What you should give back is every line from the one containing "Viewport: 557px width, 390px" through the last line of the records below, word for word and without pictures.
── Material for this task ──
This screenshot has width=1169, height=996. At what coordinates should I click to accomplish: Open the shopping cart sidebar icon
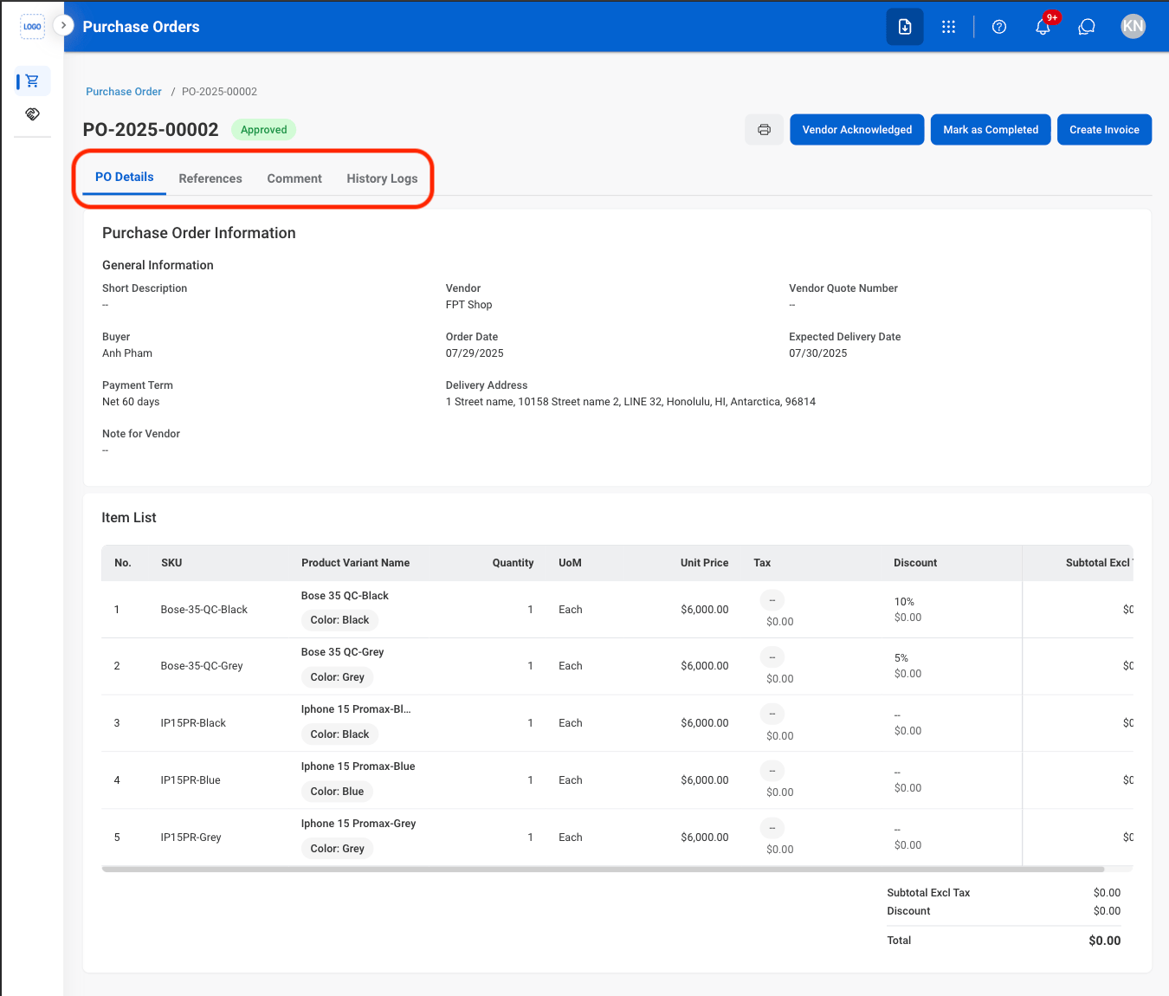pyautogui.click(x=33, y=81)
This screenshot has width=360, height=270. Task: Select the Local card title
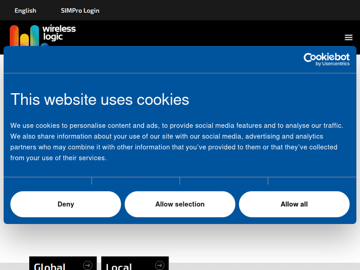tap(119, 266)

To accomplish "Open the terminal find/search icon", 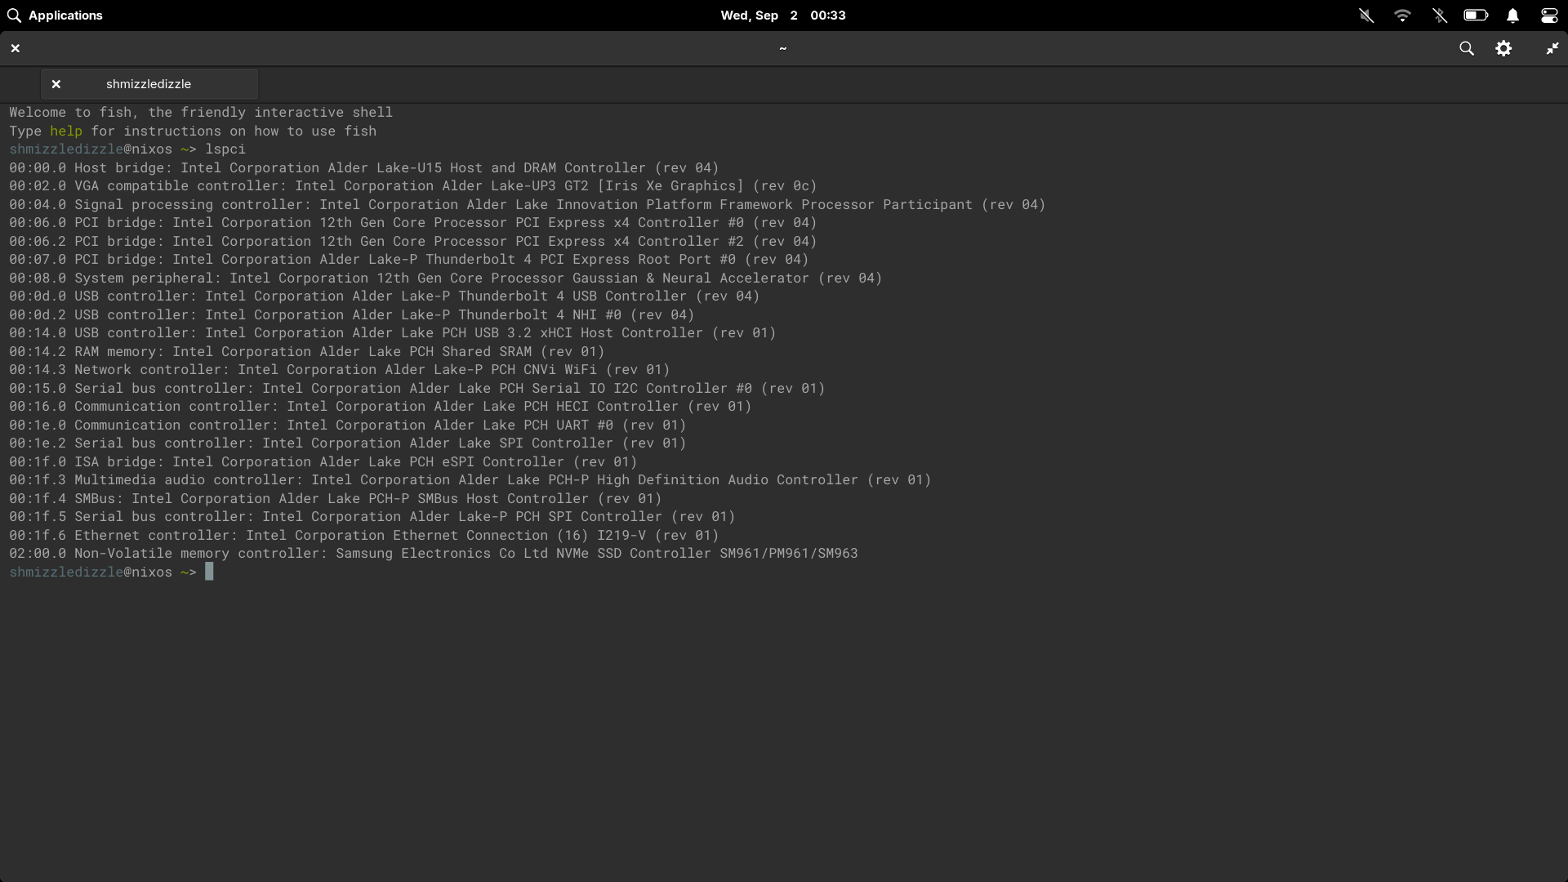I will (x=1467, y=49).
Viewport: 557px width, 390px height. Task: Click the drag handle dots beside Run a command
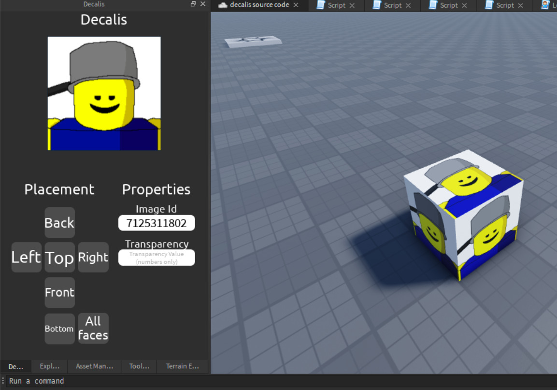click(x=3, y=381)
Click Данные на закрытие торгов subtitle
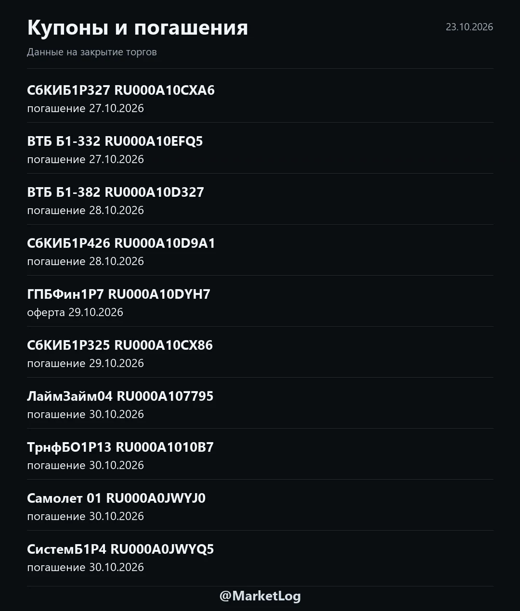Image resolution: width=520 pixels, height=611 pixels. point(92,52)
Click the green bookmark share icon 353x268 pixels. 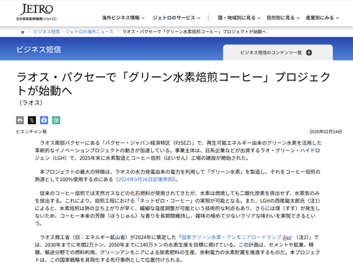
───
Completed task:
Viewport: 557px width, 390px height. Task: Click the drag handle dots beside Run a command
click(x=3, y=381)
Click Данные на закрытие торгов subtitle
Image resolution: width=520 pixels, height=611 pixels. point(92,52)
Click the green bookmark share icon 353x268 pixels. 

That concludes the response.